Friday, Jan. 27, 1961
Poulenc's Maturity
French Composer Francis Poulenc has a favorite religious scene: the painting by Andrea Mantegna (1431-1506) in one corner of which a small rabbit crouches unaware of the tragedy being unfolded on the Mount of Olives behind him. It is the kind of light but not irreverent touch that Roman Catholic Poulenc himself strives for in many of his religious works.

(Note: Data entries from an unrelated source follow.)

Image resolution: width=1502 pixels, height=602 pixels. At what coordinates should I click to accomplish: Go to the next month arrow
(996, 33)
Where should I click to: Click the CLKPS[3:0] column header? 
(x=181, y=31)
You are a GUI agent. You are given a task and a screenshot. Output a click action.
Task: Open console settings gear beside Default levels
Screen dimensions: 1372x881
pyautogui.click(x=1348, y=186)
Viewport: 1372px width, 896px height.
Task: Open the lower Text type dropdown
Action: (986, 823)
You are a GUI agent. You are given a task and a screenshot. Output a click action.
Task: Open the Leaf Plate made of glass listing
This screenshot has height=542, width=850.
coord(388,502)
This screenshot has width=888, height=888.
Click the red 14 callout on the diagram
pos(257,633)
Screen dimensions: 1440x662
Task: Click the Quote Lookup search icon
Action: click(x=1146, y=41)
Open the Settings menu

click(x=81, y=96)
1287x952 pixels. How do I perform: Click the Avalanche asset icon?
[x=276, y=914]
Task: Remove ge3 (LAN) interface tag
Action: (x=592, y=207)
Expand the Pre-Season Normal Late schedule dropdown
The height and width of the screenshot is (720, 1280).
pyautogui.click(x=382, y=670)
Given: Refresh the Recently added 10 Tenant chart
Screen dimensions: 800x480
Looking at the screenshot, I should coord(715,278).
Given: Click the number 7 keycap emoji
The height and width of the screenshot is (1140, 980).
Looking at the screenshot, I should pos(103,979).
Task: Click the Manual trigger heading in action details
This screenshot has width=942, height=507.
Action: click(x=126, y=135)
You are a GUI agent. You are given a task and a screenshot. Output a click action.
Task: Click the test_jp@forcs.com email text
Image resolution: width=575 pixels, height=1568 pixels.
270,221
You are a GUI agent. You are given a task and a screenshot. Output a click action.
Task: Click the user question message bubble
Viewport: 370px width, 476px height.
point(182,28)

Last week the Boston Symphony introduced U.S. audiences to the latest and perhaps most contrast-filled of Poulenc's compositions--his Gloria, in which he says he tried "to write a joyous hymn to the glory of God."
If the piece suggests Mantegna in mood, it is closer to a modern painter in manner. "The colors," says Poulenc, "are very clear, primary colors--rude and violent like the Provence chapel of Matisse." Scored for chorus, soprano, and a sort of celestial band of horns and strings, Poulenc's 25-minute Gloria proved to be a work of sharply profiled contrasts, at times deeply reverent (in the manner of his opera Dialogues of the Carmelites), at times mischievous and almost jazzy. Among its memorable moments: the opening of the second section, "Laudamus Te," with the dissonant cry of French horns followed by the syncopated chanting of the chorus; the movingly lyric third section with its bell-like soprano solo. "Domine Deus"; the quietly majestic ending in a mood of "pity and peace."
Poulenc wrote Gloria, as he writes all of his music, in his 16th century country home in Touraine, because "like wine, which can grow only in its own soil, I can compose only in France." Originally, he intended it for one of his favorite singers, Italian Soprano Rosanna Carteri ("She has a voice with lipstick and powder"), but at the work's premiere the principal part was sung by U.S. Negro Soprano Adele Addison, who so impressed Poulenc that he interrupted a rehearsal to shout: "Parfait! Parfait! La perfection!" Poulenc plans to write a new opera for La Scala, and he is now working on yet another religious work, for a male chorus and children's chorus, to be performed at the opening of Manhattan's Lincoln Center. Both will be "completely, completely, completely different" from what he has done before. "Every age of man has its music," says Composer Poulenc. "Now that I am 62, my music is very lyric and tragic--it is my maturity."